• [Directions for this task]:
Scan the entries line by line and return those with "link".

Stored records
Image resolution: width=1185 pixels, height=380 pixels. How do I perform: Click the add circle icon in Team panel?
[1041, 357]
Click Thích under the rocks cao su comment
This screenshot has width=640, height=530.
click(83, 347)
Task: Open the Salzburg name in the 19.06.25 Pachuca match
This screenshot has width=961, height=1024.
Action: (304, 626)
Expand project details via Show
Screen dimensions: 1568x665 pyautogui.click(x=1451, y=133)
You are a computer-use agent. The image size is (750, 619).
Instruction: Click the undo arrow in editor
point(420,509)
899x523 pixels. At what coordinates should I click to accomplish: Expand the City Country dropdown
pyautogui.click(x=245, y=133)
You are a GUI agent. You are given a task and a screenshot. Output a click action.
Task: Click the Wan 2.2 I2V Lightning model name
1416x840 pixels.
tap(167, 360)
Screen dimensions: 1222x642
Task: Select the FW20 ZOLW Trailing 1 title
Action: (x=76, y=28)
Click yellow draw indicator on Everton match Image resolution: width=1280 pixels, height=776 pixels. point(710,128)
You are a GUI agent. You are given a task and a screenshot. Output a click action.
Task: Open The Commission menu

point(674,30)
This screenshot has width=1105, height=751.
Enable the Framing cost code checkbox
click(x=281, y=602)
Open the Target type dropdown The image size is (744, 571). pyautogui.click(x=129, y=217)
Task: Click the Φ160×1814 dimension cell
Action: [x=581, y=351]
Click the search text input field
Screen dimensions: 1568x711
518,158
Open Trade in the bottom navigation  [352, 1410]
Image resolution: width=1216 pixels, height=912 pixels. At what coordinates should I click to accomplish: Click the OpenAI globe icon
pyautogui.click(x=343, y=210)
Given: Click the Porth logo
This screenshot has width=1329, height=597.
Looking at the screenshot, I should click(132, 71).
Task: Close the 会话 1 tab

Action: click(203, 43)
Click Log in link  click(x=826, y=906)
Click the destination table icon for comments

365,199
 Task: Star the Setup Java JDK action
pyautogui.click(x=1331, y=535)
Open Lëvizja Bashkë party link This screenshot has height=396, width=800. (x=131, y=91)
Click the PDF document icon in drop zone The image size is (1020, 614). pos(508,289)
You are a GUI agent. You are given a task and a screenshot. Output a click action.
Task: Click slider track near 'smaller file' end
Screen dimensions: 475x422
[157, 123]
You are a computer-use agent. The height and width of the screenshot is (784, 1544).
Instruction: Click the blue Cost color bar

• [Response to the task]:
Click Log in link  click(x=826, y=906)
Open Lëvizja Bashkë party link This screenshot has height=396, width=800. (x=131, y=91)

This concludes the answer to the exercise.